College is the perfect time to start practicing smart spending, not only because most college students live on a rather tight budget, but also because it will prepare you for the “real world” afterward. Whether your parents are paying for most of your college expenses, you’re getting a job to pay for them yourself, or your planning to fund your experience with loans and scholarships, you’ll soon learn that even the little stuff counts. That two-dollar cup of coffee you get each morning, can add up to be almost $700 for the year! Here are some money-saving tips that will help you prioritize where and on what you’d rather be spending your hard-earned cash.
Create a Spending Plan
Before heading off to school, create a budget worksheet. If you understand how much income or college savings you have available, then you can subtract all college expenses from this income per semester. Make sure you leave some room for miscellaneous expenses and emergencies.
Don’t Buy New Textbooks
College textbooks are very expensive, and can add up to over $400 per semester. To cut these costs in almost half, find out early which books you’ll need for a class by contacting your professor. Then find out if the campus library carries it, or if the campus bookstore has the used version. If they do not, then you have time to search for the used version online, which can be 1/3 to ½ of the original cost. Some popular websites for renting books are Chegg, Bookrenter, and Cengagebrain along with many more.
When you’re done with the class, you may even choose to sell your book back to the university. This is a wise choice if you feel you’re never going to need it again, and it’ll give more students the opportunity to save money as well. Sometimes, you can get more money for your books if you sell them on ebay or other online classified websites.
Be wary about credit cards
Many college students get bombarded with credit card offers, and accepting them can be very tempting. While it is important to establish credit while in college, choose your card wisely, and try to limit credit card spending to emergencies only.
- Choose the card with a lowest APR (interest rate). Many companies advertise a 0% APR for the first 6 months to a year, but there is usually some fine print. In addition, interest rates after the introductory period may be very high. Make sure you understand the rules before accepting.
- Limit your credit card spending to emergencies. This is perhaps the most difficult test of self restraint – but frivolous spending is a big problem for students who graduate with thousands of dollars of credit card debt.
- Don’t spend more than you can pay off each month. Your balance will continue to grow unless you pay the entire balance monthly. If you cannot pay the entire balance, stop using your card until you do – and make sure you pay the minimum amount on time to avoid bad credit.

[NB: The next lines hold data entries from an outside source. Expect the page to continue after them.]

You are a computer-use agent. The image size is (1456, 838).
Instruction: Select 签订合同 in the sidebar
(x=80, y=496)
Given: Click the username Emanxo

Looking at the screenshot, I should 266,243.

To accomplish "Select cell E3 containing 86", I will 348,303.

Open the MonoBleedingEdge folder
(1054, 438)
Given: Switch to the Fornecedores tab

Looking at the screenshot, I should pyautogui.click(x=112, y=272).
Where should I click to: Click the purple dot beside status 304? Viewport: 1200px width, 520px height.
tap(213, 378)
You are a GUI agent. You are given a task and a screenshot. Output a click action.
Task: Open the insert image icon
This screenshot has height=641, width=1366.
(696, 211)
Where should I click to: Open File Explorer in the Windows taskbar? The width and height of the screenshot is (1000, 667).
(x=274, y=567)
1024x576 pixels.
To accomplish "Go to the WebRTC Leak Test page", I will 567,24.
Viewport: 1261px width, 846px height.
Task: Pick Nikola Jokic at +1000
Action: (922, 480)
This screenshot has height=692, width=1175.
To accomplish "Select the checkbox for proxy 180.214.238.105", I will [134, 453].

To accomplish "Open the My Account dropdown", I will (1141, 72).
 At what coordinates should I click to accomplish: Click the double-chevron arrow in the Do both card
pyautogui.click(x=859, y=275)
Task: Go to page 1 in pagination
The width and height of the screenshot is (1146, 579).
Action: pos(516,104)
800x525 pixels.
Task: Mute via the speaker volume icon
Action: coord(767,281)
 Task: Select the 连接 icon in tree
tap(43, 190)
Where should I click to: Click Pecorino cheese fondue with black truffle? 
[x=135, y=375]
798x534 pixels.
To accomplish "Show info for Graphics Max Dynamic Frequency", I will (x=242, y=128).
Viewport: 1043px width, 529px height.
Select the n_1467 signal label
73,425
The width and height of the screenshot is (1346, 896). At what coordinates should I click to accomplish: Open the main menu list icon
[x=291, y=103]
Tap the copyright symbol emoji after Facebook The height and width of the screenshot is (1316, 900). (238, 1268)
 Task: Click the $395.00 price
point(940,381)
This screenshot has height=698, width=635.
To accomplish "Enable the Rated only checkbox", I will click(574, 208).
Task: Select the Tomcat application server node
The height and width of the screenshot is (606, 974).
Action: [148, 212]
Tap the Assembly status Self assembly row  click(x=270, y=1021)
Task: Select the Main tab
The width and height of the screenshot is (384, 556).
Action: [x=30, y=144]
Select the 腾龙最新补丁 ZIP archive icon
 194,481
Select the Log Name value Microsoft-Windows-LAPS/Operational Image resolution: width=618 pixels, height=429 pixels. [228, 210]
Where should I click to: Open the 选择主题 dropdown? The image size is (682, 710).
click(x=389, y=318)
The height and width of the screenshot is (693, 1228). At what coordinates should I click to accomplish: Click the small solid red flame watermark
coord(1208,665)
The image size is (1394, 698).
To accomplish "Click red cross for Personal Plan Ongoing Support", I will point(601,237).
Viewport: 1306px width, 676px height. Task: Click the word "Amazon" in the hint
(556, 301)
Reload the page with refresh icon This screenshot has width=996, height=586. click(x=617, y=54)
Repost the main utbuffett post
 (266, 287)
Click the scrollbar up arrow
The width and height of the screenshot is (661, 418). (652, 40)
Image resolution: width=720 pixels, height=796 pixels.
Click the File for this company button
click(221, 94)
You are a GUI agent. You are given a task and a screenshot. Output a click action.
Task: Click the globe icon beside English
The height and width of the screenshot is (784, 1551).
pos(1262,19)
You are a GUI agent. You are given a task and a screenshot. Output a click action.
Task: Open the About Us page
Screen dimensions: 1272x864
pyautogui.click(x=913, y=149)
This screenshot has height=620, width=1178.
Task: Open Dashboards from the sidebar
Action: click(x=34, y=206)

Don’t apply for store credit cards. Store credit cards usually have an unreasonably high APR rate, and are unnecessary if you already own a regular credit card.
- Research on what benefits the credit card you choose offers – with many credit cards offered by airlines you can earn frequent flyer miles. Some credit cards even offer cash back on purchases.
Eating out ads up
If your social calendar includes going out to eat on a regular basis, beware of the costs. Going out to eat a lot can really burn a hole in your pocket, depending on how often and which types of restaurants you’re going to. If you feel that going out to restaurants with friends is unavoidable, there are a few ways to save some money.
-Instead of ordering a meal, have an appetizer and a drink. You can still enjoy the company of friends without ordering a full course meal. Have a snack before you go out if you have to.
-Encourage your friends to eat cheaply. Some of the best restaurants are hard to find, and are often less expensive than popular ones. Have some fun exploring new places, and trying new foods. Most cities will have ‘best cheap eats’ listings.
-Try to buy groceries and cook/eat-in as much as possible. It can be difficult to cook or eat-in when you live in a dorm room, but if you buy cereal foods at the local grocery store rather than eating at Starbucks each morning, you can save a significant amount of money.
While college is an exciting time for going out with friends, traveling, and enjoying the freedom to do whatever you want, understand that you’re living on a “college budget.” While you should enjoy yourself, you probably can’t do everything you’d like to. It’s OK to live like a student now, so that you don’t have to live like a student after you graduate.